## [Ejercicio planteado A]
Extrae de la columna sobre el rock y la CIA todo el fragmento que va desde "Langley dio por" hasta "tenía su corazoncito.", copiado sin cambios.
## [Ejercicio planteado B]
Continúa la columna sobre el rock y la CIA a partir de su última frase.

## [Texto del documento]

***

Rock, CIA y sacos de polvo blanco
La publicación la pasada semana de las correrías de un supuesto espía valenciano en el panorama rockero anglosajón de los 60 ha supuesto un escándolo de dimensiones homéricas

Rock, CIA y sacos de polvo blanco
Queridos, sigo no siendo Pentapolín Cardoso. En 1966 enterramos a mi padre en el cementerio de El Cabanyal. El desconsuelo hizo mella en vedettes, taberneros y vicetiples, se pagaron las deudas de juego, se reconocieron tres hijos naturales (mis hermanos) y el almacén de naranjas quedó en manos de mi tío, que abrió una exitosa sucursal del negocio en Alemania. Yo volví a Estados Unidos en 1968 y del Congreso para la Libertad Cultural salté a la CIA. Podéis seguir mi aprendizaje a través la historia de la Compañía en aquellos años: MK Ultra, Phoenix, Air America, Cóndor€ pero también fijando vuestra atención en algunos de los discos más grandes de 1975, por poner una fecha redonda, diez años más tarde del episodio que os contaba la semana pasada.
Langley dio por buenos mis esfuerzos para que la insurgencia no anidara en el rocanrol y, al final, todo el asunto contracultural y revolucionario quedó en un "quítame allá esos tripis" y "pásame el porro, colegón" además de decenas de discos absolutamente monumentales tal como podéis comprobar domingo tras domingo en La Vía Láctea. Yo siempre iba hasta los topes de faena (me estrené con el asesinato de Bobby Kennedy) pero siempre guardaba algún ratito para continuar mi obra favorita: la adulteración de la música popular moderna dedicada a soliviantar los sectores juveniles de nuestras democracias occidentales. ¡Que ya había hecho muy buenas migas con Dylan, Lennon, McGuinn y compañía, caray! Y no era cuestión de abandonarlos en pleno resacón postsesentero, porque señora, aun siendo espía uno tenía su corazoncito.

***

## [Información registrada]
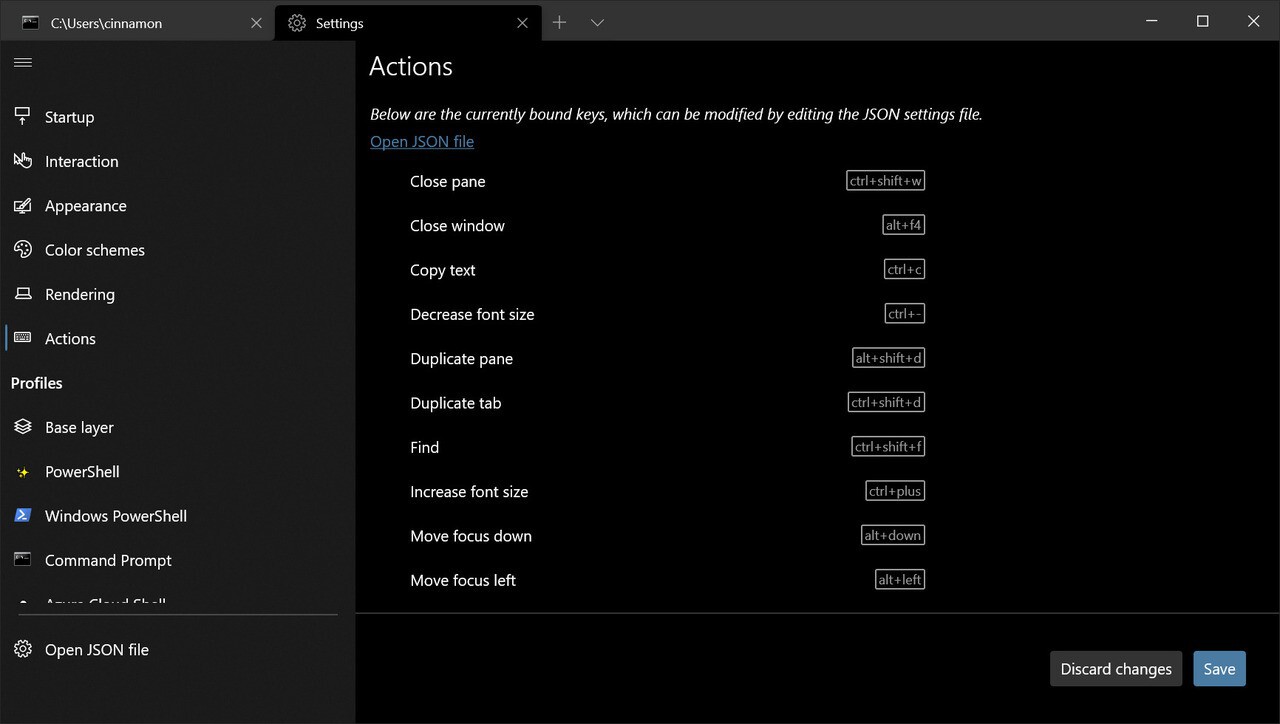
Task: Open the PowerShell profile settings
Action: (82, 472)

***

## [Respuesta esperada A]
Langley dio por buenos mis esfuerzos para que la insurgencia no anidara en el rocanrol y, al final, todo el asunto contracultural y revolucionario quedó en un "quítame allá esos tripis" y "pásame el porro, colegón" además de decenas de discos absolutamente monumentales tal como podéis comprobar domingo tras domingo en La Vía Láctea. Yo siempre iba hasta los topes de faena (me estrené con el asesinato de Bobby Kennedy) pero siempre guardaba algún ratito para continuar mi obra favorita: la adulteración de la música popular moderna dedicada a soliviantar los sectores juveniles de nuestras democracias occidentales. ¡Que ya había hecho muy buenas migas con Dylan, Lennon, McGuinn y compañía, caray! Y no era cuestión de abandonarlos en pleno resacón postsesentero, porque señora, aun siendo espía uno tenía su corazoncito.

## [Respuesta esperada B]
Precisamente Bob atravesaba muy malos momentos con su parienta en aquella época. Yo pude mediar para arreglarlo porque me llevaba muy bien con ella y algún favor me debían de cuando John Wayne se encabronó y quiso matarlo y yo se lo quité de la cabeza al Duque. Lejos de reconciliar a la pareja, me llevé al bardo de Minnesota de curda en curda y le comía la oreja: "déjala, Bob, mándala a fer la mà y cúrrate un disco bien guapo, que lleve sangre, sudor y lágrimas en los surcos. Y vete pensando en abrazar a Jesucristo". Blood on the tracks, impresionante y quizá su última obra maestra. El buen Bob, que me hacía caso en todo, se convirtió años más tarde y yo recibí una bandeja de plata muy chula de El Vaticano y un rosario hecho con dientes de cantautor latinoamericano.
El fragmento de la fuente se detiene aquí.